### Belge Bölümü

»»

NEREDEN NEREYE

Bugün özgürlük ve bağımsızlık savaşının veya var olma savaşının , en son semeresi olan , Cumhuriyetimizin ilanının , 40’cı yılını kutluyoruz .

Bugün özgürlük ve bağımsızlık savaşının veya var olma savaşının , en son semeresi olan , Cumhuriyetimizin ilanının , 40’cı yılını kutluyoruz .
Osmanlı , adayı İngiliz’e kiraladıktan sonra , Kıbrıs Türk halkının sıkıntıları başlar ve 1960 Ortaklık Cumhuriyetine kadar devam eder .
O yıllar baskıcı yıllardı .
Kıbrıs Türk Halkından , bilhassa , Milli Kurtuluş zaferinin intikamı alınmaya başlanmıştı .
Adanın hakimiyeti , getirilen göçmen Rumların eline , bilinçli olarak veriliyordu .
Tıpkı Filistin’de olduğu gibi , Kıbrıslı Türkler göçe zorlanmakta . Bunun için de , ekonomik olarak çökertilmeleri , sistematik bir şekilde uygulanarak , hedefe gidilmekte idi .
Bu sistematik uygulama , İkinci Dünya savaşının başlaması ile buz dolabına konarak , askıya alınmıştı .
Savaştan sonra .

««

### Veriler
»»

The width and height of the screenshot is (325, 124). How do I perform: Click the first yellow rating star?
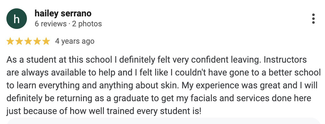pos(10,41)
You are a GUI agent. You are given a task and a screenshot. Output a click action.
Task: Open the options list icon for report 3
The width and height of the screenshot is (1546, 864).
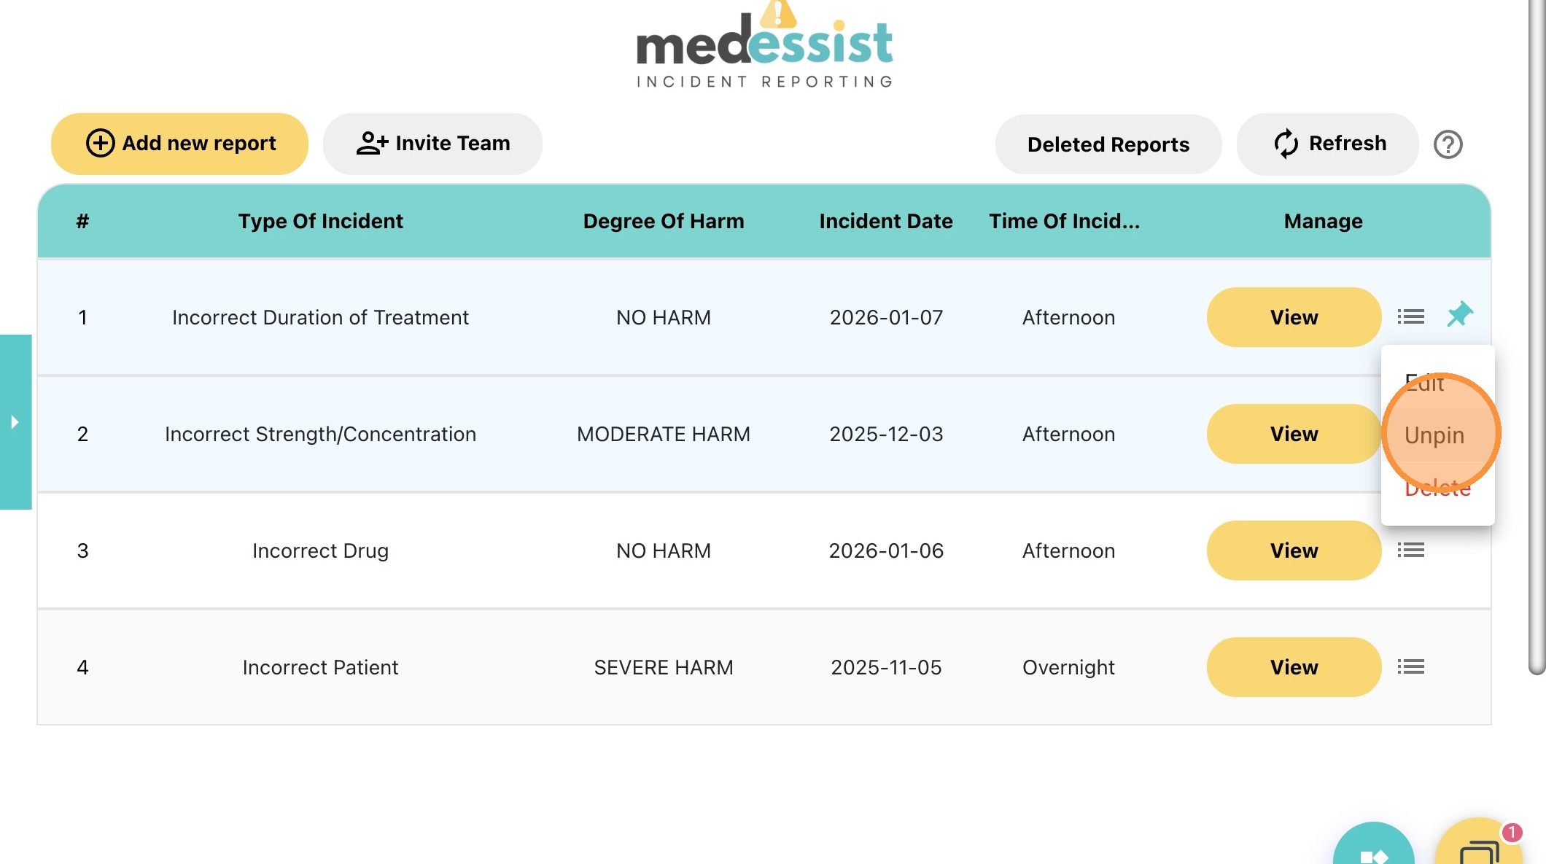click(1410, 550)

««

### Görev Listesi
1. Aşağıdaki ifadelerin Kıbrıs metniyle uyuşup uyuşmadığını belirtin. Her biri için evet ya da hayır deyin ve karara dayanak olan sözleri metinden aynen alıntılayın: (a) Cumhuriyetin ilanının 40. yılı kutlanmaktadır. (b) Osmanlı, adayı Fransızlara kiralamıştır. (c) Sistematik uygulama, İkinci Dünya Savaşı'nın başlamasıyla askıya alınmıştır.
2. Kayıtlarda "You are a GUI" ifadesini içeren satırdan kayıtların sonuna kadar uzanan satırları, iki ucu da dahil olmak üzere yeniden yazın. Bu satırlarda "report" yerine "invoice" koyun, geri kalan her şeyi olduğu gibi bırakın ve görselleri yanıta almayın.
Kıbrıs metni ile kayıtlar birbirinden ayrı malzemelerdir.

### Görev Sonuçları
1.
(a) Evet: "Cumhuriyetimizin ilanının , 40’cı yılını kutluyoruz"
(b) Hayır: "Osmanlı , adayı İngiliz’e kiraladıktan sonra"
(c) Evet: "İkinci Dünya savaşının başlaması ile buz dolabına konarak , askıya alınmıştı"

2.
You are a GUI agent. You are given a task and a screenshot. Output a click action.
Task: Open the options list icon for invoice 3
The width and height of the screenshot is (1546, 864).
click(1410, 550)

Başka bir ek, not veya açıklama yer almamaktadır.